Posted by: Pigilito at January 31, 2005 07:54 AM

well, there are the 'bert' names:


as a Dave, I had the same experience of too many times turning my head when someone else was being called. We looked at lists of names by frequency given and didn't consider anything in the top 100. We wanted half-way dignified, easy to spell. No 'Dakotas' in our house! Names we almost picked included Clement and Julian.

Posted by: dave s at January 31, 2005 09:27 AM

Hmm. Names are tricky and I say that as a girl who has had her cross to bear with a name that conjures up Barbie's horse and a certain porno film...anyhoo, how about a first name "Battle"? My husband has nixed it, but I think it is powerful, people don't wonder how to spell it, and nobody will forget it. You can shorten it to "Bat" as a child. Battle Walker B... he could be a Supreme Court Justice or a starting lineman for an NFL team. He could be an attorney, or a General. Not to mention all the cool nickname possibilities...like "Batman"!


Posted by: Phoenix at January 31, 2005 11:21 AM

Pelham? Gresham? Or is that the other Llamabutcher?

As Babs says, Timothy. Good solid name, religious meaning (lover of christ...agape, not eros)can be shortened to Tim, can be used now before a Tim (coff, coff) becomes stunningly famous....yes, just what you need, a child named from your blogroll.

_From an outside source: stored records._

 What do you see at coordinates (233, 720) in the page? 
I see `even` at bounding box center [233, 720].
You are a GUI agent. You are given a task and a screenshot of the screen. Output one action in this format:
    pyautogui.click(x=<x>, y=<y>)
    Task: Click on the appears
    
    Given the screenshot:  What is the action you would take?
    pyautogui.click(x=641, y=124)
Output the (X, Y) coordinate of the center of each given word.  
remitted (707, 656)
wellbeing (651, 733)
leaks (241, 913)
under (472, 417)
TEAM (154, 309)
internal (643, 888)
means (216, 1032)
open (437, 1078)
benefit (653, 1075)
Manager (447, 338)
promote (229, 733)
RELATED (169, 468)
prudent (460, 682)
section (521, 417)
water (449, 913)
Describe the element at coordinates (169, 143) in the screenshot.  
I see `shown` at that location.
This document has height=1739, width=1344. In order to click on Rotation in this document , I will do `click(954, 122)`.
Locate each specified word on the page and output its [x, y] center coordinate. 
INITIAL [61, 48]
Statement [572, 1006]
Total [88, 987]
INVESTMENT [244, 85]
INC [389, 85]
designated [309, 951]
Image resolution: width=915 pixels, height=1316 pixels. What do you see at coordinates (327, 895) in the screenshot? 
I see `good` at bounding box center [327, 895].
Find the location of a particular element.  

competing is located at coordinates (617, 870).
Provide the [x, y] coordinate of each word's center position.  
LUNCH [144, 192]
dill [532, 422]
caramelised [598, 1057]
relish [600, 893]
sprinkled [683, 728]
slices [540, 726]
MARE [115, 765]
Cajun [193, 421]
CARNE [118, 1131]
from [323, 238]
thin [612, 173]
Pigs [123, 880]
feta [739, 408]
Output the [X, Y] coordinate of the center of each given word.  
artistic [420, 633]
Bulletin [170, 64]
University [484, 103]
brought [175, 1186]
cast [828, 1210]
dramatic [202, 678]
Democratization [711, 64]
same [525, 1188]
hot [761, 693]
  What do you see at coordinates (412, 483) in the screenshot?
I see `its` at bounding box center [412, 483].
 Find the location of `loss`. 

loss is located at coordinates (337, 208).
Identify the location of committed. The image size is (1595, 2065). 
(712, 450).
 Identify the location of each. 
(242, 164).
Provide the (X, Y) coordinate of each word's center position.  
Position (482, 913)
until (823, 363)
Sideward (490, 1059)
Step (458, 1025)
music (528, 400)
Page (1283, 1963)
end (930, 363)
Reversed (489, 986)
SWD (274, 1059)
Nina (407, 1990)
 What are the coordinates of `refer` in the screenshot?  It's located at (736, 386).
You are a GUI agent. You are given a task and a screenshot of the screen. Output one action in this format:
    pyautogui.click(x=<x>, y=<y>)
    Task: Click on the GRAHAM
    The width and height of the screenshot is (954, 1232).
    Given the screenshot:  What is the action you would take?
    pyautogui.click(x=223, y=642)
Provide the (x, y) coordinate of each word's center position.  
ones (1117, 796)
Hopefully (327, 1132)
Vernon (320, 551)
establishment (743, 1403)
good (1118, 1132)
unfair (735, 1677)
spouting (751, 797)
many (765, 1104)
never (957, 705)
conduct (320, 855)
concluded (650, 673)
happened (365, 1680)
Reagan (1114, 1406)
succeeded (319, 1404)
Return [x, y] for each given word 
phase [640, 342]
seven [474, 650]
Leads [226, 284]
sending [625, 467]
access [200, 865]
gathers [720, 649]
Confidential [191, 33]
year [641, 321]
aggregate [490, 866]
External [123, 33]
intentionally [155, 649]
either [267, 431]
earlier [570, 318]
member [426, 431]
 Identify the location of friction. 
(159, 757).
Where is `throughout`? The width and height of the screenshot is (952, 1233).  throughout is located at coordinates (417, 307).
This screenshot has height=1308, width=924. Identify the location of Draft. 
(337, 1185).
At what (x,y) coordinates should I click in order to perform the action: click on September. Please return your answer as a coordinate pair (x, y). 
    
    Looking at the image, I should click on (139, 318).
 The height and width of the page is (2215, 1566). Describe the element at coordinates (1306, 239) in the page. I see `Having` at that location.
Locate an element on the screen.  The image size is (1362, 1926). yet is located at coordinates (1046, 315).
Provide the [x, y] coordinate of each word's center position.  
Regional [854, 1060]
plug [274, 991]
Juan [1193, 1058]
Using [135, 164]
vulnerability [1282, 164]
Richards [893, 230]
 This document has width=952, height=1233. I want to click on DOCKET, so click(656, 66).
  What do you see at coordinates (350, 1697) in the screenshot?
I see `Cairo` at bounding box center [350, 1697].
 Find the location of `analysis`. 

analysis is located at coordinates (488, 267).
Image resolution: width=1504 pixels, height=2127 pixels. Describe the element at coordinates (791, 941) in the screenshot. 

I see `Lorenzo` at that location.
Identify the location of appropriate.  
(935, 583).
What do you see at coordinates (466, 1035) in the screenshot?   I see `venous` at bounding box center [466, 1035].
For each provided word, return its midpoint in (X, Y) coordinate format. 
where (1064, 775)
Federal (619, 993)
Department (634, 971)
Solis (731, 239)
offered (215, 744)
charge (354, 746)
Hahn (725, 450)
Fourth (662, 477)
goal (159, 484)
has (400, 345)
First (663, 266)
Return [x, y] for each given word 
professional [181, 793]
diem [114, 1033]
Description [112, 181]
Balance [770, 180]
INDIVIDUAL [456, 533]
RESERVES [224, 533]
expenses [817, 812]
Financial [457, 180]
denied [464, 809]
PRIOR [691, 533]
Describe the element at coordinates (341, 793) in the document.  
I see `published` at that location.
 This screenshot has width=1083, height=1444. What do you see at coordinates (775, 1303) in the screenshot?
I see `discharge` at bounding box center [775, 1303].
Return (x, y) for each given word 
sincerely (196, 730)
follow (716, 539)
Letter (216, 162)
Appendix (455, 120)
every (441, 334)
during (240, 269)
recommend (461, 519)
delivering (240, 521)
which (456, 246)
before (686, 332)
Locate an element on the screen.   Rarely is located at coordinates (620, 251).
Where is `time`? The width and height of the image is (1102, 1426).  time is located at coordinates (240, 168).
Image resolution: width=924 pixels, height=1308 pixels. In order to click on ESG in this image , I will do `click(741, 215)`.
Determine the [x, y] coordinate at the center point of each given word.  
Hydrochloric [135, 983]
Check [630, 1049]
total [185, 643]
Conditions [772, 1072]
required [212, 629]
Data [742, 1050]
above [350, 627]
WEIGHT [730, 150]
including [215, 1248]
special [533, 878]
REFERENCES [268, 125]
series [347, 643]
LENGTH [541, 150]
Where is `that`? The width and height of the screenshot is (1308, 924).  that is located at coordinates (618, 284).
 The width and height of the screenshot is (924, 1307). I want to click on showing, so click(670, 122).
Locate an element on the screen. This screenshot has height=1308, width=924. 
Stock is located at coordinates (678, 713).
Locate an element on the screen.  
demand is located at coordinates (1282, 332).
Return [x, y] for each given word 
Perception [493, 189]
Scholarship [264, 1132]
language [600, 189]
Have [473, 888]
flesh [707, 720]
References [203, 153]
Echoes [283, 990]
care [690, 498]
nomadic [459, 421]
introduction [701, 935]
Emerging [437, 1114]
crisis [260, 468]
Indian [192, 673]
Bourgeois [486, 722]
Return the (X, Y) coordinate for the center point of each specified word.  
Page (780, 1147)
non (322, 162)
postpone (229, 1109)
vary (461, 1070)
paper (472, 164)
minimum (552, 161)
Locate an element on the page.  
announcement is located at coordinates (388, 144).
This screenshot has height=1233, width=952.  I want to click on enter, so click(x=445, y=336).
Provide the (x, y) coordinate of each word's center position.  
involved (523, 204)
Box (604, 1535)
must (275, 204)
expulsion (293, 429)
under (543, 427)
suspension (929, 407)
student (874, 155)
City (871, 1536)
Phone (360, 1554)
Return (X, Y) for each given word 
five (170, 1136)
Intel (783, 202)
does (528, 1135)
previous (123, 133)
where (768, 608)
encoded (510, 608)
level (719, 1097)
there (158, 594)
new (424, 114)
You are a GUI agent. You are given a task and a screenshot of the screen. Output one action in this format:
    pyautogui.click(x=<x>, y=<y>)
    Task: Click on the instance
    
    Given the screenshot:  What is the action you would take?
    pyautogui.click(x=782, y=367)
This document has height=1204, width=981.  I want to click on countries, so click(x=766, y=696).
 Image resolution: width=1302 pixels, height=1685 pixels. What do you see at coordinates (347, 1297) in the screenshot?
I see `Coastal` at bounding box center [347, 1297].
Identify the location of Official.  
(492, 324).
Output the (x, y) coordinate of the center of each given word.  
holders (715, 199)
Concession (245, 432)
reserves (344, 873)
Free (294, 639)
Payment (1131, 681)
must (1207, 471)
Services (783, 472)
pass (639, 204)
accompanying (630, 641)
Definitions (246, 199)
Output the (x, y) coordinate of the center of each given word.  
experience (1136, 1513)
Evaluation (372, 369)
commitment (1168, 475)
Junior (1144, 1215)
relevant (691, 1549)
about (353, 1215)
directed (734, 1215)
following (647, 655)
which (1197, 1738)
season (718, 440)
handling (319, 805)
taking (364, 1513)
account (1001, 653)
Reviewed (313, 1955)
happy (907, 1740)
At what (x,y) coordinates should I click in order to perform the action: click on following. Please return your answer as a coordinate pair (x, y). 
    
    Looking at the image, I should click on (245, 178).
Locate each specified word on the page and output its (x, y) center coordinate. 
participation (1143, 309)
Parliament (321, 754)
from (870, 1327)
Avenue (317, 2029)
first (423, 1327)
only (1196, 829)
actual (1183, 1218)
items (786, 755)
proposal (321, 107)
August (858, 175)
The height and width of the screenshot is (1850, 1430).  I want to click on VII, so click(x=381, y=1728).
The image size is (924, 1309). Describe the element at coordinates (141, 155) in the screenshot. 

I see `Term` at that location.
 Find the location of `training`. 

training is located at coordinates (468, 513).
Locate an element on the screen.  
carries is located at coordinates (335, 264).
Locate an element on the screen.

Posted by: Tim Worstall at February 1, 2005 07:21 AM

Grenville, not Gresham. Wrong novelist.

Posted by: Tim Worstall at February 1, 2005 07:21 AM

In the "heroes of the Republic" list, what - no Tecumseh Sherman?

Posted by: Alex at February 1, 2005 10:28 AM

Why does it need to be Calvin or Hobbes, it could be Calvin Hobbes Llamabutcher.

I'm always partial to Michael. There's something about being named for somebody who cast Satan into hell that just get's you off to a good start I think.

Carlton doesn't need to be followed by Fisk. How about "Carlton James". You get Fisk and Rice. Not a bad combination. You even get "Carl" for Yaz by default.